Writing about No-Fault gun insurance that provides an incentive for each successive owner to have insurance, one of the most common concerns in the comments was that insurance would protect criminals and wrongdoers.

Defenders of gun rights in articles and comments often seem to be writing from an assumption that the typical person who is shot is some sort of intruder or attacker who ran into the unexpected self-defense by an armed good guy.  They often complain that media don’t cover such events.  I don’t see much evidence, especially convincing evidence, to back that up.  For example, Kleck and Gertz’s famous 1994 Survey claimed that there were about 2.5 Million incidents in which victims used guns in self-defense.  Many of the loose figures in circulation come from this number.  It was calculated by applying a 1.366% positive response on the survey to the estimated 190.5 Million households.  This method has received a lotof criticism because of the likely possibility that no matter how low the real number was it only took a very small percentage of persons surveyed answering falsely to make up 1.336%.  I expect you could get that many people to claim just about anything you want (say that they had ridden on a flying saucer in the last year) if you are taking that kind of a survey.

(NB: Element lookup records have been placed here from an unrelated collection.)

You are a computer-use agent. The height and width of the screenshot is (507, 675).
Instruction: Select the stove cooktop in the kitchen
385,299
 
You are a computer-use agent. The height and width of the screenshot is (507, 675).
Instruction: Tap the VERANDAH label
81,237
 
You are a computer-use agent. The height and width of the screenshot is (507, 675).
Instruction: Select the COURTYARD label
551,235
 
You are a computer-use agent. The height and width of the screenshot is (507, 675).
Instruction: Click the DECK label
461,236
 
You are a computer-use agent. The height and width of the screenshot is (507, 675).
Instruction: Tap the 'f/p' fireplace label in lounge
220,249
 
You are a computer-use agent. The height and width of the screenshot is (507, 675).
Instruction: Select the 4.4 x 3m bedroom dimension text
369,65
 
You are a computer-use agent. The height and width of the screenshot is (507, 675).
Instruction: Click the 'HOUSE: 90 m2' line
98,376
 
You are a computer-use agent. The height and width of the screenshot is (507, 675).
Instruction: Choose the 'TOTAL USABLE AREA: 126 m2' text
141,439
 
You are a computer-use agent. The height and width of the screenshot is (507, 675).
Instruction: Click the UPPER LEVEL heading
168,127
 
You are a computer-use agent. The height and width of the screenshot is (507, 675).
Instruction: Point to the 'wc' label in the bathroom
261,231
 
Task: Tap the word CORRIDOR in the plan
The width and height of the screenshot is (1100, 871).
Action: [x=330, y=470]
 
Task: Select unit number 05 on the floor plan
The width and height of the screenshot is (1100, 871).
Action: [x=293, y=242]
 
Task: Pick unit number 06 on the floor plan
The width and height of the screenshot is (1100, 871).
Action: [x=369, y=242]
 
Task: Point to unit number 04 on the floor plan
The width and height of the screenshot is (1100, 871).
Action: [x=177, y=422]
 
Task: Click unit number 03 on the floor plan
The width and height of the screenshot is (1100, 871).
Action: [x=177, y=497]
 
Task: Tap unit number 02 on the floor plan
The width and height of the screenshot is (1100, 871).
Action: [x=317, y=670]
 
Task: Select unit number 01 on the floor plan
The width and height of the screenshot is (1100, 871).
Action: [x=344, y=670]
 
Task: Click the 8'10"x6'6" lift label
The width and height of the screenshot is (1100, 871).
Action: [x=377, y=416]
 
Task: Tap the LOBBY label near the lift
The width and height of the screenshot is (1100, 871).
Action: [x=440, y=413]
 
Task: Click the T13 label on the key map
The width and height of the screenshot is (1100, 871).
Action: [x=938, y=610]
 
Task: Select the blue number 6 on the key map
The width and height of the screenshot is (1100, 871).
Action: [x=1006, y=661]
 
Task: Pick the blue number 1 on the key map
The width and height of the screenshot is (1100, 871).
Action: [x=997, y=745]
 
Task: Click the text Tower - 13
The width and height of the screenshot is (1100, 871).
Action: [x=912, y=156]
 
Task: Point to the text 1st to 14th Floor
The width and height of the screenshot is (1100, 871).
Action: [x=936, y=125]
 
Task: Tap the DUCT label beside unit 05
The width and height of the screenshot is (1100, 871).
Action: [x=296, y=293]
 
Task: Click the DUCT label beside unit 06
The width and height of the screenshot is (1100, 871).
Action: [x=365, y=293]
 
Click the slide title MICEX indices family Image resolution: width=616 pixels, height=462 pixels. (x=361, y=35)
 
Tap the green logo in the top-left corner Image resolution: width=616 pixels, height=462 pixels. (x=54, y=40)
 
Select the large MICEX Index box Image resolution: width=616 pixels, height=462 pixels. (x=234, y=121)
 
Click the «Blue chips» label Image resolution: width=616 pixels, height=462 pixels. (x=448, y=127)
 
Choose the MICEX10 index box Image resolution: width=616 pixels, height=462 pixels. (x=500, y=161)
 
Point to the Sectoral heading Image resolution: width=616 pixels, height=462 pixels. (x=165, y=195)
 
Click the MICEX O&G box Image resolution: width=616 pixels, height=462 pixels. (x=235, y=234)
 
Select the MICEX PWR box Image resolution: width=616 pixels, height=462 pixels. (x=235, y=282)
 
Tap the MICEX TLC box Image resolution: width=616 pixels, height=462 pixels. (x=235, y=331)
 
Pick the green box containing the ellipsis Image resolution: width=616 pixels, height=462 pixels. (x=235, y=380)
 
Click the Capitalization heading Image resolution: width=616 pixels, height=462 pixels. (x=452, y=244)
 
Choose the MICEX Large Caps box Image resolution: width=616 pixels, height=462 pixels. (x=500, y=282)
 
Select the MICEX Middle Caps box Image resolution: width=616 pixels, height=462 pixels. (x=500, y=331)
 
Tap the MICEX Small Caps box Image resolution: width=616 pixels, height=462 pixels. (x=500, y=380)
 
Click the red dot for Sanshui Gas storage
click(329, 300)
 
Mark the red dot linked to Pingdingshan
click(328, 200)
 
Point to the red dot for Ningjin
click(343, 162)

It’s really hard to get recent good figures on the nature of the shootings.  Real data on most issues comes from government agencies collecting it from local sources and using their powers as part of federal government to insure that it is reported to them with a good bit of completeness and with consistent methods.  That process has been shut down by political processes that oppose collection of data and examination of the subject.  See Arthur L. Kellermann, MD, MPH and Frederick P. Rivara, MD, MPH   “Silencing the Science on Gun Research” in The Journal of the American Medical Association.

So I’m looking at the log of news reports of gun deaths which you can get by following @GunDeaths on Twitter or use the excellent page on Slate which tracks it.  I read the last 50 deaths reports as of this morning (January 8, 2010) and found that 7 were shooting by police, 1 was an accident, 2 suicides and 4 that were murder components of a murder/suicide.  The rest were just plain murders by bad guys.  It’s a pretty small sample but easily big enough to show that self-defense by innocent parties must not be common, in order to have it not appear at all.  It’s likely that local media don’t usually report suicides; but it’s hard to imagine, they wouldn’t jump on the high reader interest that a real self-defense shooting would have.  So I’m concluding that when a through study is done that gun insurance would not be protecting attackers killed in self-defense by legal gun owners.  It does leave the question of whether, persons killed by police should be covered.  I do imagine that there would be a resistance to insurance investigations to discover whether a person killed by police was actually committing a crime.